Record excerpts:
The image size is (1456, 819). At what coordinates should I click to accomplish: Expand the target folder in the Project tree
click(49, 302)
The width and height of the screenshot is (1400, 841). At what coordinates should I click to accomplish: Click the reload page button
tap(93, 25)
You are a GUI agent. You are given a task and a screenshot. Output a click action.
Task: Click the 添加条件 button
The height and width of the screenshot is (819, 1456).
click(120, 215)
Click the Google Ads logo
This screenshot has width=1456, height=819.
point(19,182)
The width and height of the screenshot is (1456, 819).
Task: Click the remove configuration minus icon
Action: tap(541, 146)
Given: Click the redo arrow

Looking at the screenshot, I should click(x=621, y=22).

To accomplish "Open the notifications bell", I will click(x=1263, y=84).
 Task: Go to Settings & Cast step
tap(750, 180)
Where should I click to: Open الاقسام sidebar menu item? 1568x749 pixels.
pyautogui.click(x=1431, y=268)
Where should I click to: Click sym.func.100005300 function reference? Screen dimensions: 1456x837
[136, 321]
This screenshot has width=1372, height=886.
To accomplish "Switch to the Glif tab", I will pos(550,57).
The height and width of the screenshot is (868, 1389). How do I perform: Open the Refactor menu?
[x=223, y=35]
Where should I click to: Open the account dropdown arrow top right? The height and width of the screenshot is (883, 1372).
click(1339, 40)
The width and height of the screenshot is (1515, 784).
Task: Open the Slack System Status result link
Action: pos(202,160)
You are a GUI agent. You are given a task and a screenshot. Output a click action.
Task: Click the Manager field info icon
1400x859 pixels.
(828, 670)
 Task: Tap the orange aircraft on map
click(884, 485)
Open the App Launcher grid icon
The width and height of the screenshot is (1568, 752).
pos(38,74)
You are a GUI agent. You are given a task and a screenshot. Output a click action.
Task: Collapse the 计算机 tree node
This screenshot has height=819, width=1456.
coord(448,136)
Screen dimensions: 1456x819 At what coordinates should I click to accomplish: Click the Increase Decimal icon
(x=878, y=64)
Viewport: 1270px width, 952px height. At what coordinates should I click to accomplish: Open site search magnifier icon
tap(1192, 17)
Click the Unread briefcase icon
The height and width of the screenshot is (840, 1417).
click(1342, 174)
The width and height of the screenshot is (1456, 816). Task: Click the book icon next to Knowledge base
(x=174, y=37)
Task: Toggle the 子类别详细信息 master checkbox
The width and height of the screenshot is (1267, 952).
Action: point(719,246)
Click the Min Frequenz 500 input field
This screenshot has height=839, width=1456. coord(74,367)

Task requirements: Every record, from the first to the last, should be transcribed exactly.

Answer below:
The image size is (1456, 819). At what coordinates should I click to accomplish: Expand the target folder in the Project tree
click(49, 302)
The width and height of the screenshot is (1400, 841). At what coordinates should I click to accomplish: Click the reload page button
tap(93, 25)
You are a GUI agent. You are given a task and a screenshot. Output a click action.
Task: Click the 添加条件 button
The height and width of the screenshot is (819, 1456).
click(120, 215)
Click the Google Ads logo
This screenshot has width=1456, height=819.
point(19,182)
The width and height of the screenshot is (1456, 819).
Task: Click the remove configuration minus icon
Action: tap(541, 146)
Given: Click the redo arrow

Looking at the screenshot, I should click(x=621, y=22).

To accomplish "Open the notifications bell", I will click(x=1263, y=84).
 Task: Go to Settings & Cast step
tap(750, 180)
Where should I click to: Open الاقسام sidebar menu item? 1568x749 pixels.
pyautogui.click(x=1431, y=268)
Where should I click to: Click sym.func.100005300 function reference? Screen dimensions: 1456x837
[136, 321]
This screenshot has width=1372, height=886.
To accomplish "Switch to the Glif tab", I will pos(550,57).
The height and width of the screenshot is (868, 1389). How do I perform: Open the Refactor menu?
[x=223, y=35]
Where should I click to: Open the account dropdown arrow top right? The height and width of the screenshot is (883, 1372).
click(1339, 40)
The width and height of the screenshot is (1515, 784).
Task: Open the Slack System Status result link
Action: pos(202,160)
You are a GUI agent. You are given a task and a screenshot. Output a click action.
Task: Click the Manager field info icon
1400x859 pixels.
(828, 670)
 Task: Tap the orange aircraft on map
click(884, 485)
Open the App Launcher grid icon
The width and height of the screenshot is (1568, 752).
pos(38,74)
You are a GUI agent. You are given a task and a screenshot. Output a click action.
Task: Collapse the 计算机 tree node
This screenshot has height=819, width=1456.
coord(448,136)
Screen dimensions: 1456x819 At what coordinates should I click to accomplish: Click the Increase Decimal icon
(x=878, y=64)
Viewport: 1270px width, 952px height. At what coordinates should I click to accomplish: Open site search magnifier icon
tap(1192, 17)
Click the Unread briefcase icon
The height and width of the screenshot is (840, 1417).
click(1342, 174)
The width and height of the screenshot is (1456, 816). Task: Click the book icon next to Knowledge base
(x=174, y=37)
Task: Toggle the 子类别详细信息 master checkbox
The width and height of the screenshot is (1267, 952).
Action: point(719,246)
Click the Min Frequenz 500 input field
This screenshot has height=839, width=1456. coord(74,367)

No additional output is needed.